Task brief. The response must restate all of the data word for word.

------ Data for review ------

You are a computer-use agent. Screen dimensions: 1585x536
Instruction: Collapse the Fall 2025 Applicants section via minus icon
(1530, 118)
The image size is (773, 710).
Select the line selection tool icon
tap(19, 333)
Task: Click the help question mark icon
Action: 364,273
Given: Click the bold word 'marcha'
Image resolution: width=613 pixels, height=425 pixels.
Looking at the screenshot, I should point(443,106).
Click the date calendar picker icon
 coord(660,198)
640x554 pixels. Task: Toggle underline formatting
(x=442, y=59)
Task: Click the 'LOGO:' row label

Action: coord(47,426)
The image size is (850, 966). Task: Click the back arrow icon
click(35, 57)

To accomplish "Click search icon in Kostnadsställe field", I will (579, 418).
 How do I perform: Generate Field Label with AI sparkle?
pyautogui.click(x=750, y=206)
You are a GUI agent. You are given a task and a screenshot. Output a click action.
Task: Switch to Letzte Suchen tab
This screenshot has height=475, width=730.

------

Task result.
You are a computer-use agent. Screen dimensions: 1585x536
Instruction: Collapse the Fall 2025 Applicants section via minus icon
(1530, 118)
The image size is (773, 710).
Select the line selection tool icon
tap(19, 333)
Task: Click the help question mark icon
Action: 364,273
Given: Click the bold word 'marcha'
Image resolution: width=613 pixels, height=425 pixels.
Looking at the screenshot, I should point(443,106).
Click the date calendar picker icon
 coord(660,198)
640x554 pixels. Task: Toggle underline formatting
(x=442, y=59)
Task: Click the 'LOGO:' row label

Action: coord(47,426)
The image size is (850, 966). Task: Click the back arrow icon
click(35, 57)

To accomplish "Click search icon in Kostnadsställe field", I will (579, 418).
 How do I perform: Generate Field Label with AI sparkle?
pyautogui.click(x=750, y=206)
You are a GUI agent. You are given a task and a screenshot. Output a click action.
Task: Switch to Letzte Suchen tab
This screenshot has height=475, width=730.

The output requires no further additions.